**Entries:**
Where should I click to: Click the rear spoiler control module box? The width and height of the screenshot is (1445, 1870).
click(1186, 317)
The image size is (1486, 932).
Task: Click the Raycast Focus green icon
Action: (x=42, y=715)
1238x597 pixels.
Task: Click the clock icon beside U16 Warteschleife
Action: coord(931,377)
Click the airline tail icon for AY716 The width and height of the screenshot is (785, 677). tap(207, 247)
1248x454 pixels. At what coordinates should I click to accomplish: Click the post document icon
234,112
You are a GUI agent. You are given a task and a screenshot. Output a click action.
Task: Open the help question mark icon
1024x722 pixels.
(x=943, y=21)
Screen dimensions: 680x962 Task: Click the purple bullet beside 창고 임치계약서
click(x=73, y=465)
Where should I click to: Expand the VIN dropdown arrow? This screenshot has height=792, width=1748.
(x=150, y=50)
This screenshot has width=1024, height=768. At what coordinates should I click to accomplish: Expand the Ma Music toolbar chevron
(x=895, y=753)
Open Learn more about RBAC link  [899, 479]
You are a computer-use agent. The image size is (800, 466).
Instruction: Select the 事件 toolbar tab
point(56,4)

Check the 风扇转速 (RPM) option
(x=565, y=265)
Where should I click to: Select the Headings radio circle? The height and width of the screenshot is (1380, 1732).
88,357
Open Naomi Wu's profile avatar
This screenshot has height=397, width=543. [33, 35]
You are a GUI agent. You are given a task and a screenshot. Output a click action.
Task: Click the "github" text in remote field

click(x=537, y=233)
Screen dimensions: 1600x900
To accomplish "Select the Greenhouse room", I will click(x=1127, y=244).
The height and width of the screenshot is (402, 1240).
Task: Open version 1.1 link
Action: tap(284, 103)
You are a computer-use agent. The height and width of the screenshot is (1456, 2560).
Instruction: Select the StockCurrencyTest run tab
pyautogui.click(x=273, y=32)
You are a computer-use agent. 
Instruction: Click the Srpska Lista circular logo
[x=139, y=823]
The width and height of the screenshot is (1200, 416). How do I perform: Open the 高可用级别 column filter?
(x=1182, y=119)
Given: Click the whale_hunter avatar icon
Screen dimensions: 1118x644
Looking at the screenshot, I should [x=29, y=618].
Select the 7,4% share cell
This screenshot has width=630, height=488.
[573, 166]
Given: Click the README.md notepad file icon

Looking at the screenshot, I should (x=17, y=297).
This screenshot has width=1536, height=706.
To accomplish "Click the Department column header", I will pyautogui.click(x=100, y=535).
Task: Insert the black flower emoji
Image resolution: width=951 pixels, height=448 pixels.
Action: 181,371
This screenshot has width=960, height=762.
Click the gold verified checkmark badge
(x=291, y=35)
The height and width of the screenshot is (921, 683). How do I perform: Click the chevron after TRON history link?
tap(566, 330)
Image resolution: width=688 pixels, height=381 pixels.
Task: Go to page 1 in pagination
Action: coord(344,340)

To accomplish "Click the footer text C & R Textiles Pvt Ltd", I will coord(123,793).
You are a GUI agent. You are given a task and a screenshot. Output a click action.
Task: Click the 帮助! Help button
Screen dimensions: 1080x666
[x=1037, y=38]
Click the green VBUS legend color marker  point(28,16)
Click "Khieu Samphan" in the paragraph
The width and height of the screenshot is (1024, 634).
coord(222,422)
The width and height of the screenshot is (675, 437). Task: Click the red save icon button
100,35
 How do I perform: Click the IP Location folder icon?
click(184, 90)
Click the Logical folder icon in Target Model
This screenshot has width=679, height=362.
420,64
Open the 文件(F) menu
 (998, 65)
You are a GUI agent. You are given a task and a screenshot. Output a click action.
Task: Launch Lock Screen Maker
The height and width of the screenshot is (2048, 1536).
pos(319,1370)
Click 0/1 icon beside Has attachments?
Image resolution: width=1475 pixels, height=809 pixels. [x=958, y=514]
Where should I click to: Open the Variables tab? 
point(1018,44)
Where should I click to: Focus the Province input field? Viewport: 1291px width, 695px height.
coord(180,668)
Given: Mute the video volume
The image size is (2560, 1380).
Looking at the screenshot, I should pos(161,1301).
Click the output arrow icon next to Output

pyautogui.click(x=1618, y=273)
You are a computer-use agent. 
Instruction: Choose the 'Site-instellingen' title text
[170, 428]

**The request:** Copy every item above word for word.

**Written response:**
Where should I click to: Click the rear spoiler control module box? The width and height of the screenshot is (1445, 1870).
click(1186, 317)
The image size is (1486, 932).
Task: Click the Raycast Focus green icon
Action: (x=42, y=715)
1238x597 pixels.
Task: Click the clock icon beside U16 Warteschleife
Action: coord(931,377)
Click the airline tail icon for AY716 The width and height of the screenshot is (785, 677). tap(207, 247)
1248x454 pixels. At what coordinates should I click to accomplish: Click the post document icon
234,112
You are a GUI agent. You are given a task and a screenshot. Output a click action.
Task: Open the help question mark icon
1024x722 pixels.
(x=943, y=21)
Screen dimensions: 680x962 Task: Click the purple bullet beside 창고 임치계약서
click(x=73, y=465)
Where should I click to: Expand the VIN dropdown arrow? This screenshot has height=792, width=1748.
(x=150, y=50)
This screenshot has width=1024, height=768. At what coordinates should I click to accomplish: Expand the Ma Music toolbar chevron
(x=895, y=753)
Open Learn more about RBAC link  [899, 479]
You are a computer-use agent. The image size is (800, 466).
Instruction: Select the 事件 toolbar tab
point(56,4)

Check the 风扇转速 (RPM) option
(x=565, y=265)
Where should I click to: Select the Headings radio circle? The height and width of the screenshot is (1380, 1732).
88,357
Open Naomi Wu's profile avatar
This screenshot has height=397, width=543. [33, 35]
You are a GUI agent. You are given a task and a screenshot. Output a click action.
Task: Click the "github" text in remote field

click(x=537, y=233)
Screen dimensions: 1600x900
To accomplish "Select the Greenhouse room", I will click(x=1127, y=244).
The height and width of the screenshot is (402, 1240).
Task: Open version 1.1 link
Action: tap(284, 103)
You are a computer-use agent. The height and width of the screenshot is (1456, 2560).
Instruction: Select the StockCurrencyTest run tab
pyautogui.click(x=273, y=32)
You are a computer-use agent. 
Instruction: Click the Srpska Lista circular logo
[x=139, y=823]
The width and height of the screenshot is (1200, 416). How do I perform: Open the 高可用级别 column filter?
(x=1182, y=119)
Given: Click the whale_hunter avatar icon
Screen dimensions: 1118x644
Looking at the screenshot, I should [x=29, y=618].
Select the 7,4% share cell
This screenshot has width=630, height=488.
[573, 166]
Given: Click the README.md notepad file icon

Looking at the screenshot, I should (x=17, y=297).
This screenshot has width=1536, height=706.
To accomplish "Click the Department column header", I will pyautogui.click(x=100, y=535).
Task: Insert the black flower emoji
Image resolution: width=951 pixels, height=448 pixels.
Action: 181,371
This screenshot has width=960, height=762.
Click the gold verified checkmark badge
(x=291, y=35)
The height and width of the screenshot is (921, 683). How do I perform: Click the chevron after TRON history link?
tap(566, 330)
Image resolution: width=688 pixels, height=381 pixels.
Task: Go to page 1 in pagination
Action: coord(344,340)

To accomplish "Click the footer text C & R Textiles Pvt Ltd", I will coord(123,793).
You are a GUI agent. You are given a task and a screenshot. Output a click action.
Task: Click the 帮助! Help button
Screen dimensions: 1080x666
[x=1037, y=38]
Click the green VBUS legend color marker  point(28,16)
Click "Khieu Samphan" in the paragraph
The width and height of the screenshot is (1024, 634).
coord(222,422)
The width and height of the screenshot is (675, 437). Task: Click the red save icon button
100,35
 How do I perform: Click the IP Location folder icon?
click(184, 90)
Click the Logical folder icon in Target Model
This screenshot has width=679, height=362.
420,64
Open the 文件(F) menu
 (998, 65)
You are a GUI agent. You are given a task and a screenshot. Output a click action.
Task: Launch Lock Screen Maker
The height and width of the screenshot is (2048, 1536).
pos(319,1370)
Click 0/1 icon beside Has attachments?
Image resolution: width=1475 pixels, height=809 pixels. [x=958, y=514]
Where should I click to: Open the Variables tab? 
point(1018,44)
Where should I click to: Focus the Province input field? Viewport: 1291px width, 695px height.
coord(180,668)
Given: Mute the video volume
The image size is (2560, 1380).
Looking at the screenshot, I should pos(161,1301).
Click the output arrow icon next to Output

pyautogui.click(x=1618, y=273)
You are a computer-use agent. 
Instruction: Choose the 'Site-instellingen' title text
[170, 428]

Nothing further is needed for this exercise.